LADOT’s New Broadway Pre-Project Report Heralds Data-Driven Evaluation
Yesterday, the Los Angeles City Transportation Department (LADOT) released a new report entitled Broadway Dress Rehearsal: Pre-Installation Existing Conditions Report 2014 [PDF]. The handsome 82-page report is full of facts, figures and graphs all detailing the “safety, public life, and economic” conditions on Broadway from 2nd Street to 11th Street in downtown Los Angeles. This stretch of street is where the Broadway Dress Rehearsal project was recently completed. The streetscape project removed a traffic lane to make space for plazas which feature outdoor seating and planters.
LADOT’s announcement states that the Broadway report is the first one to use the department’s new “robust methodology for pre- and post-installation evaluation and data collection.” This evaluation process is outlined in a second report entitled Project Evaluation Manual V1.1 [PDF]. LADOT further states, “By using established metrics that illuminate how new public spaces and street design impact the life of the street, we can track trends over time, evaluate project performance, and inform future program direction.”
LADOT plans to do a corresponding post-installation study in Fall 2015 to compare the conditions before and after the Broadway Dress Rehearsal.
What does the report say about Broadway? Here are some highlights from LADOT’s announcement:
Pedestrians generally outnumber vehicles on Broadway. There were more people walking along Broadway over the course of just 6 hours than motor vehicles traveling along the corridor over a 24-hour period on the same weekend day.
From 2007 to 2012, 120 intersection and 94 mid-block injury collisions were reported along Broadway (involving people driving, walking, and bicycling).
Pedestrian and bicycle injury collisions have been increasing.
Most mid-block collisions were caused by unsafe lane changes and unsafe speed by drivers.
Vehicular speeds and volumes differ for northbound vs. southbound traffic. Traffic speeds were higher and volumes lower going southbound; traffic speeds were lower and volumes higher northbound.
Excessive driver speeding behavior was observed. Almost one-quarter of drivers were speeding while heading south on Broadway on the weekday studied.
The report is chock-full of great visuals, breaking down all sorts of data, even differentiating the east and west sides of Broadway. There is information on motorists yielding, motorist encroachment on crosswalks, bike and pedestrian counts, speeding, collisions, spending, tax revenue, and even pedestrian group size and posture (standing vs. sitting).
Below are some sample data visualizations:
Overall, the Broadway conditions report is a fascinating read.
Broadway is among Los Angeles’ most pedestrian-trafficked streets. It is also among L.A.’s best urban form, supporting thriving retail in its historic luxury heyday and, for decades, as the foremost retail corridor serving many L.A. Latino populations, predominantly immigrant and working class. Today’s Broadway supports an uneasy mix; it mostly retains its working class character, while more upscale downtown gentrification has begun to make inroads.

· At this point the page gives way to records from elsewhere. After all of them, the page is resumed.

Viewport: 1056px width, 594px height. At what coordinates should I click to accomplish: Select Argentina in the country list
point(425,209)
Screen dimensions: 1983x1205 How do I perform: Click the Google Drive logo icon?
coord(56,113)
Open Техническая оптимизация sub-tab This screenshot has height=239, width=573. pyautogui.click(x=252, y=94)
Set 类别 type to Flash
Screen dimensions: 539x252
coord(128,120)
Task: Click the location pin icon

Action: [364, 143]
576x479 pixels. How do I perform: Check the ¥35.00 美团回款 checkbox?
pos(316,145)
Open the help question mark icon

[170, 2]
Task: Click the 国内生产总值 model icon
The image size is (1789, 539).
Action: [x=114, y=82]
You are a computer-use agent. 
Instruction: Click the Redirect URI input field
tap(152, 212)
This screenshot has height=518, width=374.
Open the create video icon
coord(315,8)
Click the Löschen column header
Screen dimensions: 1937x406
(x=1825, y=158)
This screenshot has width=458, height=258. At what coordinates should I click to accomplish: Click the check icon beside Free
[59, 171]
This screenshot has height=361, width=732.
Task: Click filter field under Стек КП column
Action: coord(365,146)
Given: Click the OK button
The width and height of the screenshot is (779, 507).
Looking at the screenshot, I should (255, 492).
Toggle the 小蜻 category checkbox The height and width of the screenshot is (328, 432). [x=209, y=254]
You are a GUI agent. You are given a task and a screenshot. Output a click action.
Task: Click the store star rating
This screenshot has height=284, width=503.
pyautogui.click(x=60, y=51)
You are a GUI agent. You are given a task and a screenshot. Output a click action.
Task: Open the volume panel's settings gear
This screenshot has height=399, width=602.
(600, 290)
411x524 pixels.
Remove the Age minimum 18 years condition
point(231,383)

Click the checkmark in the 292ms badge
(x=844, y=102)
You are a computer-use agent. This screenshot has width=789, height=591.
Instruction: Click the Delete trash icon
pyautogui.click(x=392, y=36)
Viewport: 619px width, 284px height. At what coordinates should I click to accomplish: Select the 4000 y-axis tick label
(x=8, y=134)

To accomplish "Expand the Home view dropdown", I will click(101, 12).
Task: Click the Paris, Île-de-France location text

The pre-installation report shows Broadway’s pedestrian character, and establishes a needed baseline for evaluating projects and trends over time. Many changes will be the result of city projects, including Bringing Back Broadway, but as the above graph indicates, travel behavior was already changing on Broadway. Broader trends, including gentrification, new technologies, declining driving, and increasing active transportation, may make it difficult to isolate the impacts of LADOT projects.
The report heralds a welcome and thorough data-driven approach that has been championed by LADOT General Manager Seleta Reynolds, Mayor Eric Garcetti, and has been outlined in the most recent draft of the city’s Mobility Plan. Let’s hope that the city applies these sorts of thorough evaluations to all of its transportation projects, from bridge replacements, to road widening, to speed limit increases, even to peak-hour parking restrictions.
As data like this is collected and distributed, the city needs to go beyond the PDF format and make its data open and accessible. PDFs are very difficult to extract data from. Open data advocates call for information to be released in “machine-readable” format like a spreadsheet or database. This way anyone — journalists, researchers, app developers, or the concerned public — could analyze the data in ways that the city may not have anticipated or been able to afford. Ideally, the city would publish PDF reports like these, and also make the underlying data accessible via some kind of open data portal, similar to those built in NYC or Chicago.
SBLA looks forward to the post-installation figures.